● **Saved entries**
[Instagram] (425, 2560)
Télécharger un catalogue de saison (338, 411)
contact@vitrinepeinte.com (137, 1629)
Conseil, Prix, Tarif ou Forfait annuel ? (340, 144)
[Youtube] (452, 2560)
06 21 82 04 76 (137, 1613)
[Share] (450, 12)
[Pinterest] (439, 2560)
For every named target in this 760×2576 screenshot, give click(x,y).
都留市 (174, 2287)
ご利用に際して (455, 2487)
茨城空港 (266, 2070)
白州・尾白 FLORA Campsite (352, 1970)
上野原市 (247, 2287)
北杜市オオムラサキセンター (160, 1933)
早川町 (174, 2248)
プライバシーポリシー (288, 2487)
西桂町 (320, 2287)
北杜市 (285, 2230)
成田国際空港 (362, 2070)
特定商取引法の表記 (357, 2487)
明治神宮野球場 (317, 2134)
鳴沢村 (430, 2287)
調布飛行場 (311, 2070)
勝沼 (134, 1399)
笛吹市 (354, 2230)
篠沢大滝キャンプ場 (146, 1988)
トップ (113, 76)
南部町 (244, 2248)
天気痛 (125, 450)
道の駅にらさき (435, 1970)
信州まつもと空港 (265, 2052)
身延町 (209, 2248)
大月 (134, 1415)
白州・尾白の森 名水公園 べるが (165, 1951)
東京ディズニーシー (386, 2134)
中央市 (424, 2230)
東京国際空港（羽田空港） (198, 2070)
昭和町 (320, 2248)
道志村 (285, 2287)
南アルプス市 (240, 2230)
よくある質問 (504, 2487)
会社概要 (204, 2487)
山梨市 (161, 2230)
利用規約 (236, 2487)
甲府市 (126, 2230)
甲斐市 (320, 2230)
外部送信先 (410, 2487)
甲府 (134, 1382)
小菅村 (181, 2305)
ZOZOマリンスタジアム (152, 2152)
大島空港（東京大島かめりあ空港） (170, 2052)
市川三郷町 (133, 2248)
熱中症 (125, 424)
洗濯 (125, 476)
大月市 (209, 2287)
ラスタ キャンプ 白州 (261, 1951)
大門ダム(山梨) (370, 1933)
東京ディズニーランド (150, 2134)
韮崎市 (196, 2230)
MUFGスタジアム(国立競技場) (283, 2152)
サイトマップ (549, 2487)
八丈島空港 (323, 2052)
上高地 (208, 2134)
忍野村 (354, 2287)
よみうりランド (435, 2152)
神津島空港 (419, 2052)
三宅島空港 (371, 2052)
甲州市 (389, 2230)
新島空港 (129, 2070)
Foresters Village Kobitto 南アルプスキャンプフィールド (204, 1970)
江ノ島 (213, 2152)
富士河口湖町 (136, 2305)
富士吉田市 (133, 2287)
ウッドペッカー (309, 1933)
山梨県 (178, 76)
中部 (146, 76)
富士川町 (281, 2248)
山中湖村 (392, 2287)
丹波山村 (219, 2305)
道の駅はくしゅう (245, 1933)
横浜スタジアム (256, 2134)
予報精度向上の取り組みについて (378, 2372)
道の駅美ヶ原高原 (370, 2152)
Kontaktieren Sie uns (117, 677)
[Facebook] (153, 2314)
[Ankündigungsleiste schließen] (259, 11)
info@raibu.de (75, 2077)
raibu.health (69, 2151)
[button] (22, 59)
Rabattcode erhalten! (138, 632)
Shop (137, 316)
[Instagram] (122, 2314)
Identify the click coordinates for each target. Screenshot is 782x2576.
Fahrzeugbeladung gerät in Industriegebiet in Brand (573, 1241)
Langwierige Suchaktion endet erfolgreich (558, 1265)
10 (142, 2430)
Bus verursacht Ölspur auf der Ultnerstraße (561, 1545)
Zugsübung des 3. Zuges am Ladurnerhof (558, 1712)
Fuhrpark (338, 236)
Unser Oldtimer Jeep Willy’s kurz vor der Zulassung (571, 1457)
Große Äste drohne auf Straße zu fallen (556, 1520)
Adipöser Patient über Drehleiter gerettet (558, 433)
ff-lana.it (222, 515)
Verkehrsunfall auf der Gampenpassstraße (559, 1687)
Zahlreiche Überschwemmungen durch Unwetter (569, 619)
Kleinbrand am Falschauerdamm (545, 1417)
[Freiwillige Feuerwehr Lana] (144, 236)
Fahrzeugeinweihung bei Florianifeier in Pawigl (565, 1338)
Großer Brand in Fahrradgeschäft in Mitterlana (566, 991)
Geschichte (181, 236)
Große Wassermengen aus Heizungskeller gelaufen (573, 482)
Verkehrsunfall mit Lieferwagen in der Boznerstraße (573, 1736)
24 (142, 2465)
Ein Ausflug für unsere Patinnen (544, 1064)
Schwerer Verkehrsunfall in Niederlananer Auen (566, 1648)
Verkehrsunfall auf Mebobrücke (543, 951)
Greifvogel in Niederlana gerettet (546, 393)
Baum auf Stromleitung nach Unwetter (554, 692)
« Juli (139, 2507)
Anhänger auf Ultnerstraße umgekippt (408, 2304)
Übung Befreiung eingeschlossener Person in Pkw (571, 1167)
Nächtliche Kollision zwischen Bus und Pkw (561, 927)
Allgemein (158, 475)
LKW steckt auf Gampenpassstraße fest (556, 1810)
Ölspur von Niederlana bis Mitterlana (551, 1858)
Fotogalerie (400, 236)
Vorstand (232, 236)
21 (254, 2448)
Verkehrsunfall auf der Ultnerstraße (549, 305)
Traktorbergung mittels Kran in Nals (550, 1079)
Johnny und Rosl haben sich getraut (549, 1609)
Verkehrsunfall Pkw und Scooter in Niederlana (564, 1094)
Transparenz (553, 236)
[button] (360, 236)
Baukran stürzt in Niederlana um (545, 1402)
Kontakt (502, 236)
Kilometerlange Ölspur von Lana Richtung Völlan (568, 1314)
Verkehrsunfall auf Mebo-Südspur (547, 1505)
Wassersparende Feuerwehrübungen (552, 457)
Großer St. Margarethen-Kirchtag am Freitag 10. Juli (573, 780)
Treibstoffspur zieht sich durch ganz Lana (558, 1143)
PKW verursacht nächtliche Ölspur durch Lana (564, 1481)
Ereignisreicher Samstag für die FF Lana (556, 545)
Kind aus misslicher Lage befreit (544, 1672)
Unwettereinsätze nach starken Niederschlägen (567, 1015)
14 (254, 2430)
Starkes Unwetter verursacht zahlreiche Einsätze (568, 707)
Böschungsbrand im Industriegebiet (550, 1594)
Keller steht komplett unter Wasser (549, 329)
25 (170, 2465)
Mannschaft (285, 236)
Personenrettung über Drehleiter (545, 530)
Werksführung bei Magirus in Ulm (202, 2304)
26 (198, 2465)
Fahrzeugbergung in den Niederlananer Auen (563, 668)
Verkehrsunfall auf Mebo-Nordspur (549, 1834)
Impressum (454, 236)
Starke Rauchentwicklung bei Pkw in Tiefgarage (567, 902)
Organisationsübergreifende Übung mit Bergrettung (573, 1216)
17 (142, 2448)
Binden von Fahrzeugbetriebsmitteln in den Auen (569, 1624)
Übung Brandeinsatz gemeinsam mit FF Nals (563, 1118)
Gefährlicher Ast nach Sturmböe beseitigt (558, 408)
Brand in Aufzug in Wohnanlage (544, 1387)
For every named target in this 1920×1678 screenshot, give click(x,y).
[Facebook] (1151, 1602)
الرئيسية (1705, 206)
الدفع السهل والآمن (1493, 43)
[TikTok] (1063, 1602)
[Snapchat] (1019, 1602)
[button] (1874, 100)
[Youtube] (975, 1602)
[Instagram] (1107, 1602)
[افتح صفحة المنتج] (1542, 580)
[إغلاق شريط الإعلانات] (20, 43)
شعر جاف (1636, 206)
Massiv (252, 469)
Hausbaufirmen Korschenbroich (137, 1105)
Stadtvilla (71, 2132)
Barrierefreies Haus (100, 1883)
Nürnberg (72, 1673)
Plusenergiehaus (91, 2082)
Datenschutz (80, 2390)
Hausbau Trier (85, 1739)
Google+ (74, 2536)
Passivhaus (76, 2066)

● **THE PROBLEM**
From the first line of the records above to the line that contains "天気痛 (125, 450)", quote each line exactly.

● **TASK RESULT**
[Instagram] (425, 2560)
Télécharger un catalogue de saison (338, 411)
contact@vitrinepeinte.com (137, 1629)
Conseil, Prix, Tarif ou Forfait annuel ? (340, 144)
[Youtube] (452, 2560)
06 21 82 04 76 (137, 1613)
[Share] (450, 12)
[Pinterest] (439, 2560)
For every named target in this 760×2576 screenshot, give click(x,y).
都留市 (174, 2287)
ご利用に際して (455, 2487)
茨城空港 (266, 2070)
白州・尾白 FLORA Campsite (352, 1970)
上野原市 (247, 2287)
北杜市オオムラサキセンター (160, 1933)
早川町 (174, 2248)
プライバシーポリシー (288, 2487)
西桂町 (320, 2287)
北杜市 (285, 2230)
成田国際空港 (362, 2070)
特定商取引法の表記 (357, 2487)
明治神宮野球場 (317, 2134)
鳴沢村 (430, 2287)
調布飛行場 (311, 2070)
勝沼 (134, 1399)
笛吹市 (354, 2230)
篠沢大滝キャンプ場 (146, 1988)
トップ (113, 76)
南部町 (244, 2248)
天気痛 (125, 450)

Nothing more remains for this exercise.